### Data to examine

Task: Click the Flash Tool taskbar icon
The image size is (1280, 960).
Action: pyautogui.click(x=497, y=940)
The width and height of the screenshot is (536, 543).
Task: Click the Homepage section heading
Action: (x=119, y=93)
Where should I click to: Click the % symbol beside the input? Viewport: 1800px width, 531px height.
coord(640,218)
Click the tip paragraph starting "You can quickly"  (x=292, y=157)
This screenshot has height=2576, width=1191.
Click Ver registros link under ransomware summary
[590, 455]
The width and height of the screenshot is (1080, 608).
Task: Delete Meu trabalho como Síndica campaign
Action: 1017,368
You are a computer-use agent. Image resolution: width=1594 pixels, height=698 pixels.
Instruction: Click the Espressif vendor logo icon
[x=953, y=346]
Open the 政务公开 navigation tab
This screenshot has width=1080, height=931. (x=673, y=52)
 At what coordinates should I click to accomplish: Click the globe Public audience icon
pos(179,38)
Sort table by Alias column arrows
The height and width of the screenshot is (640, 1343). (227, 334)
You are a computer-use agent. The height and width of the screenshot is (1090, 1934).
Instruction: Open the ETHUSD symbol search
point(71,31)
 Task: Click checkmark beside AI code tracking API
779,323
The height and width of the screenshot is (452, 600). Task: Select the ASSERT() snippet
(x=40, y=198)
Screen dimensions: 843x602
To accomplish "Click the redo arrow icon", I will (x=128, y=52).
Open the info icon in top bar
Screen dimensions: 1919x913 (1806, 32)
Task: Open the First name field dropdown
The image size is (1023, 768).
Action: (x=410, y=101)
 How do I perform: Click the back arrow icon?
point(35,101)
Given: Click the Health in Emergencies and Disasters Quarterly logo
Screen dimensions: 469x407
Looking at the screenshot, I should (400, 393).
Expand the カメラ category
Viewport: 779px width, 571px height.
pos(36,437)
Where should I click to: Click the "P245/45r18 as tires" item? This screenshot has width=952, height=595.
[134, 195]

######

* _Problem to work on_
When you reach the end of the data, retype all of it exactly.

* _Response_
Task: Click the Flash Tool taskbar icon
The image size is (1280, 960).
Action: pyautogui.click(x=497, y=940)
The width and height of the screenshot is (536, 543).
Task: Click the Homepage section heading
Action: (x=119, y=93)
Where should I click to: Click the % symbol beside the input? Viewport: 1800px width, 531px height.
coord(640,218)
Click the tip paragraph starting "You can quickly"  (x=292, y=157)
This screenshot has height=2576, width=1191.
Click Ver registros link under ransomware summary
[590, 455]
The width and height of the screenshot is (1080, 608).
Task: Delete Meu trabalho como Síndica campaign
Action: 1017,368
You are a computer-use agent. Image resolution: width=1594 pixels, height=698 pixels.
Instruction: Click the Espressif vendor logo icon
[x=953, y=346]
Open the 政务公开 navigation tab
This screenshot has width=1080, height=931. (x=673, y=52)
 At what coordinates should I click to accomplish: Click the globe Public audience icon
pos(179,38)
Sort table by Alias column arrows
The height and width of the screenshot is (640, 1343). (227, 334)
You are a computer-use agent. The height and width of the screenshot is (1090, 1934).
Instruction: Open the ETHUSD symbol search
point(71,31)
 Task: Click checkmark beside AI code tracking API
779,323
The height and width of the screenshot is (452, 600). Task: Select the ASSERT() snippet
(x=40, y=198)
Screen dimensions: 843x602
To accomplish "Click the redo arrow icon", I will (x=128, y=52).
Open the info icon in top bar
Screen dimensions: 1919x913 (1806, 32)
Task: Open the First name field dropdown
The image size is (1023, 768).
Action: (x=410, y=101)
 How do I perform: Click the back arrow icon?
point(35,101)
Given: Click the Health in Emergencies and Disasters Quarterly logo
Screen dimensions: 469x407
Looking at the screenshot, I should (400, 393).
Expand the カメラ category
Viewport: 779px width, 571px height.
pos(36,437)
Where should I click to: Click the "P245/45r18 as tires" item? This screenshot has width=952, height=595.
[134, 195]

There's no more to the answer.